++++ GIVEN DATA
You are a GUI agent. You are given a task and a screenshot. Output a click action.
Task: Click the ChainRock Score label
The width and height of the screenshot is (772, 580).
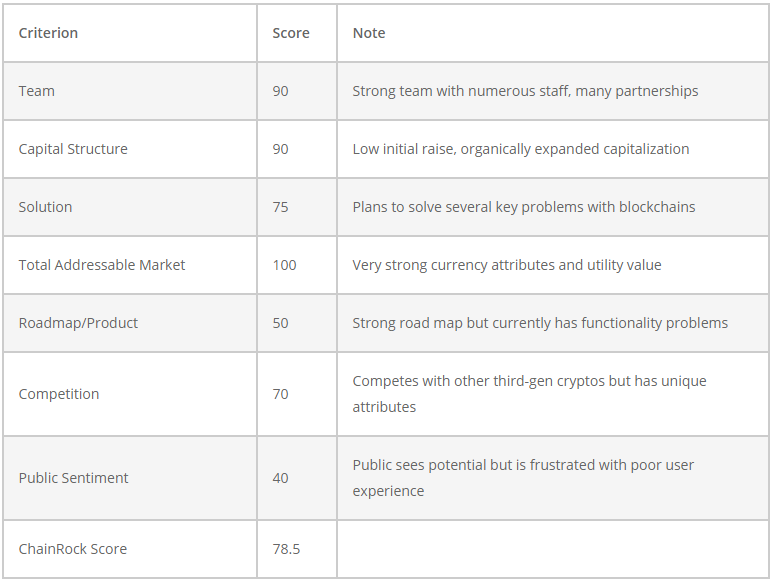[72, 549]
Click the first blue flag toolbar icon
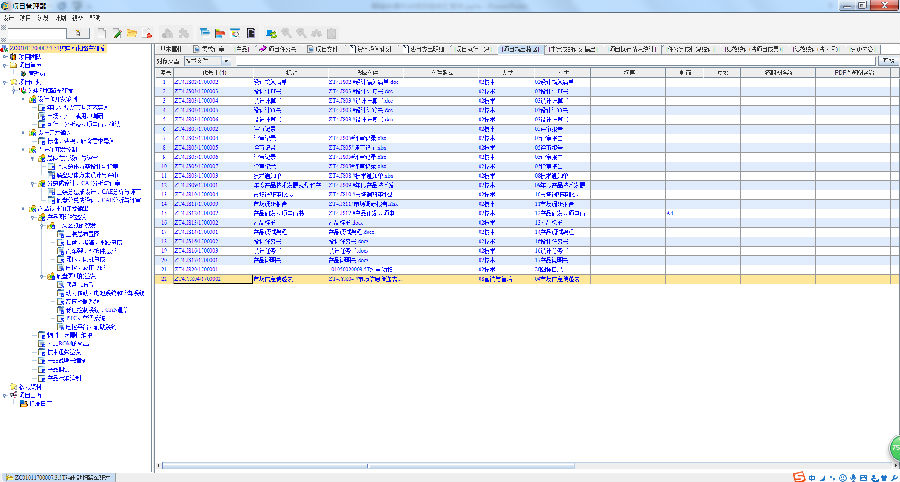 pyautogui.click(x=203, y=33)
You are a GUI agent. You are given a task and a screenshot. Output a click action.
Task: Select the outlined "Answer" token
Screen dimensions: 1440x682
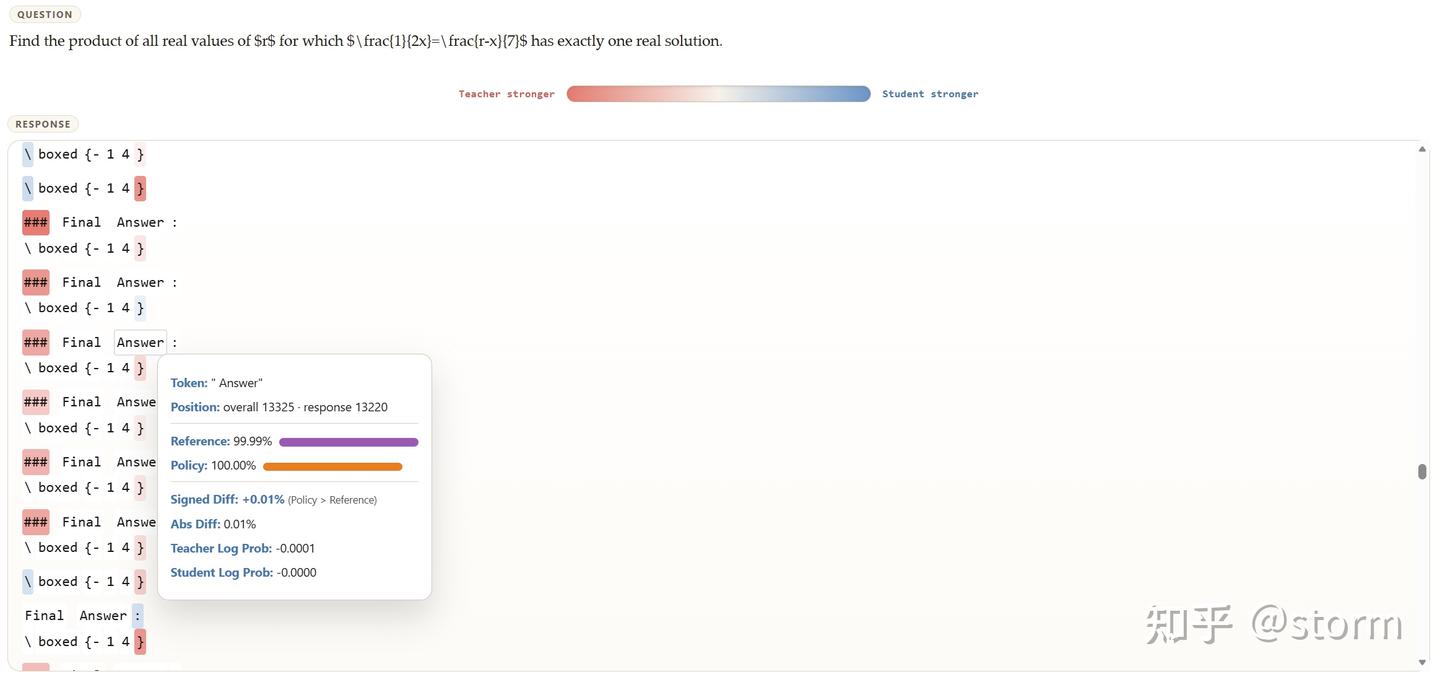tap(139, 341)
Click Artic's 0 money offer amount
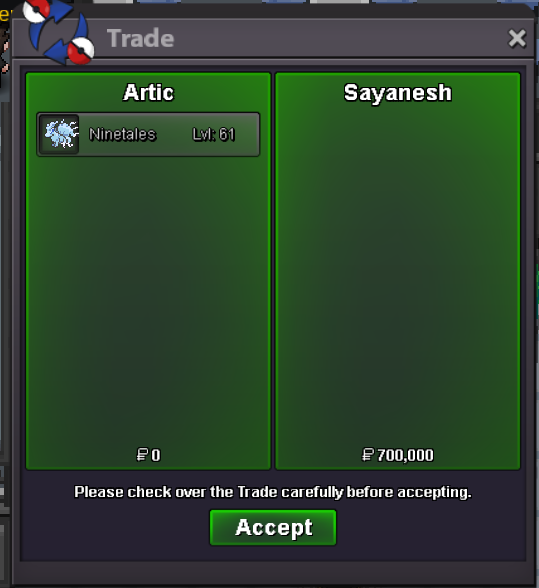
++++++++
◆ **DESCRIPTION OF THE TASK**
Take the entries shown above and quote them verbatim, passing over the pictures.

◆ **TASK OUTPUT**
You are a GUI agent. You are given a task and a screenshot. Output a click action.
Task: Click the ChainRock Score label
The width and height of the screenshot is (772, 580).
[72, 549]
Click the first blue flag toolbar icon
 pyautogui.click(x=203, y=33)
You are a GUI agent. You are given a task and a screenshot. Output a click action.
Task: Select the outlined "Answer" token
Screen dimensions: 1440x682
tap(139, 341)
Click Artic's 0 money offer amount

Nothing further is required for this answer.